As virtudes são hábitos que inclinam para o bem e os dons são perfeições que preparam a pessoa para ser movida com facilidade pelo Espírito Santo. Assim, ambos (virtudes e dons) são perfeições sobrenaturais que levam a realizar o bem e a crescer na união com Deus. Ainda que as virtudes morais sejam propriamente sobrenaturais, o modo de agir das virtudes é segundo a condição humana, ou seja, por meio do seu exercício. Aqui caberia uma pergunta: se Deus nos concede com a graça santificante essas virtudes sobrenaturais, por que então são-nos necessários os dons? Com outras palavras: por que Deus nos envia dois motores sobrenaturais: virtudes e dons?
Na história da espiritualidade, houve quem propusesse diversas soluções. Para uns, trata-se de etapas diferentes da vida espiritual: as virtudes seriam necessárias para a vida ascética e os dons do Espírito Santo para a vida mística. No entanto, a teologia espiritual ensina a presença concomitante das virtudes e dos dons na alma em graça. Outros autores afirmaram que as virtudes são necessárias para observar os preceitos ou os Mandamentos da Lei de Deus e os dons para praticar os conselhos evangélicos (pobreza, obediência e castidade). São Tomás vai além ao explicar que as virtudes são insuficientes para que o cristão possa atingir o grau de santidade que Jesus lhe pede: “Sede perfeitos como vosso Pai celestial é perfeito” (Mt 5,48); “Amai-vos como Eu vos amei (Jo 13,34). Deus propõe-nos metas muitíssimo elevadas: ser santo como Ele é santo e amar com a perfeição do amor de Deus. Uma criatura humana jamais poderia ousar atingir esse grau de perfeição. Assim sendo, Deus nos envia o Espírito Santo para realizar – por meio dos dons – uma intervenção direta na alma, de maneira que, atuando dentro de nós, sejamos conduzidos por Deus.
Isso não ocorre com as virtudes: seu influxo se dá pelas graças atuais e a correspondência humana. Desta feita, pelos dons, nós adquirimos uma formalidade sobrenatural: é o Espírito Santo que ama em nós, Deus que pensa por nós. Muitas vezes, notamos alguns conselhos, palavras, ideias que nos ocorrem que não são nossos, mas fruto das inspirações do Espírito Santo em nós.

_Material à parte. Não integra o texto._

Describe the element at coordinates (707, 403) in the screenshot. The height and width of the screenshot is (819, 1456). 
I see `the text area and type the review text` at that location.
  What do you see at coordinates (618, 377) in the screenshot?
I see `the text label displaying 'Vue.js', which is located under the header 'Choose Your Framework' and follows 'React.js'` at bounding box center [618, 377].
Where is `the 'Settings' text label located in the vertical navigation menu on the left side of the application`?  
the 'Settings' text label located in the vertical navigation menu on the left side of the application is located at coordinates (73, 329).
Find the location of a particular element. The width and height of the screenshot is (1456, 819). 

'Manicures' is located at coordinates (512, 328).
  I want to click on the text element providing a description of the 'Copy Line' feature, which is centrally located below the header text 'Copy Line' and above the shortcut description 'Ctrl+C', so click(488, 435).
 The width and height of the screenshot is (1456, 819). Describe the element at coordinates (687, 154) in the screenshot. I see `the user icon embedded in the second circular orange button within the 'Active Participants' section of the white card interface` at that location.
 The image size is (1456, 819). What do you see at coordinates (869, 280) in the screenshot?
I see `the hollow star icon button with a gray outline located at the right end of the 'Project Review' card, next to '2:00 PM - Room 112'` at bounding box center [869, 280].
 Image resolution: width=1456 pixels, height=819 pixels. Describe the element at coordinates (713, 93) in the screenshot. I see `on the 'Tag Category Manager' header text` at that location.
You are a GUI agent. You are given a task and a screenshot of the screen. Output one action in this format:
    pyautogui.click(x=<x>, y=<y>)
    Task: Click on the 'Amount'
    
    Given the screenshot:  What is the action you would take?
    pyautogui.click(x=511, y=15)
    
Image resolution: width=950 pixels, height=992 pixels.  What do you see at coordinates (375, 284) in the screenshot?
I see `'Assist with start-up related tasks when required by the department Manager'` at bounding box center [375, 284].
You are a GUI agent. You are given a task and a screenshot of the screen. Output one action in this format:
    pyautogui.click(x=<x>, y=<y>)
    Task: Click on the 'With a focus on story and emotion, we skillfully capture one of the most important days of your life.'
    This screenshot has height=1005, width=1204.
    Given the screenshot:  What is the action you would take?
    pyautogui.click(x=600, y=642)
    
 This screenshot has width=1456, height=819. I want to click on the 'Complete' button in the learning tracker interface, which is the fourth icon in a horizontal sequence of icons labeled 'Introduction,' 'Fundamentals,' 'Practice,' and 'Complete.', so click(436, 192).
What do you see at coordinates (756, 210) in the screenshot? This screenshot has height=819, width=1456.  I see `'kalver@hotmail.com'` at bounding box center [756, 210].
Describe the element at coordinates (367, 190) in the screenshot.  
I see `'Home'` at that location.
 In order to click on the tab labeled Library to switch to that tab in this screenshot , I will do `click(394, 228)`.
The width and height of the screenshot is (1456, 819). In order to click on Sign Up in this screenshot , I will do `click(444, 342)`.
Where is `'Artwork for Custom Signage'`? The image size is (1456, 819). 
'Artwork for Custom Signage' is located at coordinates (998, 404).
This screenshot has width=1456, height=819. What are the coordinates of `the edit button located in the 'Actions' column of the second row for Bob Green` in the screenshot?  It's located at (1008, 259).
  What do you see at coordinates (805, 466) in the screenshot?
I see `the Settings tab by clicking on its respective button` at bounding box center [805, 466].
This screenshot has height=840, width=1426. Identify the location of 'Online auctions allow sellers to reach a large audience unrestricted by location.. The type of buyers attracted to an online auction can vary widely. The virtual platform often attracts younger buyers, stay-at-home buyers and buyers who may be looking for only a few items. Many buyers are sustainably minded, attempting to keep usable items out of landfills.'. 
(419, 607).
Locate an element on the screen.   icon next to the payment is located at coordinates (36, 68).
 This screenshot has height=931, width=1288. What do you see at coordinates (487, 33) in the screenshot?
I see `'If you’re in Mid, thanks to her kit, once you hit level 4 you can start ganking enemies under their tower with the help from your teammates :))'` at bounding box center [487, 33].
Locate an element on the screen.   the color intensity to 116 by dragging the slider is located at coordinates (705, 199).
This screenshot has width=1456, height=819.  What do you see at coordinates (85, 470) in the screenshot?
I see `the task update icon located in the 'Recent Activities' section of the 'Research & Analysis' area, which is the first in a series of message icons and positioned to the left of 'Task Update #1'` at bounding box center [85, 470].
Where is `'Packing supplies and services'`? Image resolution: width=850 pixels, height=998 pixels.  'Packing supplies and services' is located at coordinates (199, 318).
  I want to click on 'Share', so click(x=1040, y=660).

Assim também se entende a tradicional comparação das virtudes aos remos e dos dons às velas de uma embarcação. O exercício das virtudes se assemelha à pessoa que começa a remar e coloca o seu esforço para fazer andar a embarcação. E, no momento em que levanta as velas e recebe a força dos ventos, o barco ganha um novo impulso. Os remos são os atos das virtudes e as velas os dons do Espírito Santo. Os pequenos atos de virtude vão preparando a pessoa para receber os dons do Espírito Santo. Assim, o crescimento na vida espiritual passa pelas virtudes e chega aos dons. Quando há generosidade no esforço para ganhar as virtudes com o auxílio da graça, a alma é cada vez mais conduzida pela ação dos dons do Espírito Santo. No entanto, não se trata de uma sequência cronológica ou uma decorrência porque, como vimos, as virtudes e os dons atuam concomitantemente na alma. Nesse sentido, a comparação dos remos e velas é limitada, porque os barcos a vela não necessitam dos remos. Ainda que a criança batizada não tenha capacidade de realizar atos de fé, esperança e caridade, recebe juntamente com a graça do Batismo os dons e as virtudes teologais e cardeais. E uma pessoa com um elevado grau de união com Deus, de vida contemplativa, não pode prescindir da prática das virtudes. Que sejamos dóceis aos dons que o Espírito Santo nos concede para o nosso crescimento espiritual.